A superior coming-of-age novel about a white San Francisco boy from a well-to-do family who decides to brave the perils of a tough public school. Fifteen-year-old Ira Allen is a bit of a know-it-all and a bit of a smart-aleck, but his heart is sure in the right place: he defies his wealthy, Bank of America vice-president Dad and insists on being bused to Martin Luther King High School, down in the ""flats,"" rather than attend a prestigious private school up in the hills above San Francisco. It's the early 70's and racial revolution is mightily in the air--Ira arrives at King High every day on the ""white bus,"" and is subjected to the jeers and insults of black students, chief among them the militant Calvin Barns, otherwise known as El Commandante.

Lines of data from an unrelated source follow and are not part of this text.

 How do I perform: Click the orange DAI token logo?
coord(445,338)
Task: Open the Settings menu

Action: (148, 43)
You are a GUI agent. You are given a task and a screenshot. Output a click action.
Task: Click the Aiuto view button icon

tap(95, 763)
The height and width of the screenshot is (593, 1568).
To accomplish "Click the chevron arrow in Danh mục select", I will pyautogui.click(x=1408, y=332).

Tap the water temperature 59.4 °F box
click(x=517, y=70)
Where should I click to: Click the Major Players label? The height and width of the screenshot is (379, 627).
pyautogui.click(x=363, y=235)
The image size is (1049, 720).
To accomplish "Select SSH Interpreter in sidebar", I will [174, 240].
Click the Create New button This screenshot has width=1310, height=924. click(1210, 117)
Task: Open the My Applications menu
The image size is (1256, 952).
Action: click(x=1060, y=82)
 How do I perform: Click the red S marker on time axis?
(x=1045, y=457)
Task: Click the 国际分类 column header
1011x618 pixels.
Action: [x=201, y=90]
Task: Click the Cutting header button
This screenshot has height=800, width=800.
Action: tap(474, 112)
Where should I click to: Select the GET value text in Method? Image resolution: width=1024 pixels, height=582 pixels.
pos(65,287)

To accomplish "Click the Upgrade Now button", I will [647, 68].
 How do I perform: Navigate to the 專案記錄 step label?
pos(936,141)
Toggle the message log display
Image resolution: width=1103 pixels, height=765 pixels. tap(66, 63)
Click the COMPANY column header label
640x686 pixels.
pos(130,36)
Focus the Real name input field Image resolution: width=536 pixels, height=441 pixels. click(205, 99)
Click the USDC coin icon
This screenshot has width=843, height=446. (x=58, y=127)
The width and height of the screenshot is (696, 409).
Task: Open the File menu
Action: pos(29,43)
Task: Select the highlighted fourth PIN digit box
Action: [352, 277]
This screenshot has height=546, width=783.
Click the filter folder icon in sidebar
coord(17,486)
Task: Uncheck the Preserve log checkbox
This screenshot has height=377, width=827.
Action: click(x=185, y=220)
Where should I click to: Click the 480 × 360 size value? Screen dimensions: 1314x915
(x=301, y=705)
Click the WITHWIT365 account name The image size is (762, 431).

But despite his small size and physical frailty, Ira refuses to be cowed (although he learns elemental rules of safety, such as never go into the bathrooms, and always do what Calvin says). He tries comically to change from ""Ira Allen, Honkey wimp"" to a cool-talking ""blood"" (""I'sc gonna wipe yo face off the floor,"" he says to his little brother), but ends up simply being Ira: he falls in love with a black girl named Jessica Tice after rescuing her retainer from a trash barrel, and ends up leading a boycott of Ms. Lavelle's history class (Ms. Lavelle is hip and pretty and wears ""Native American"" costumes) because her spurious liberalism is teaching no one the truth about the history of race relations in America. Despite a somewhat sentimentalized ending, this is a funny, well-written, lively debut.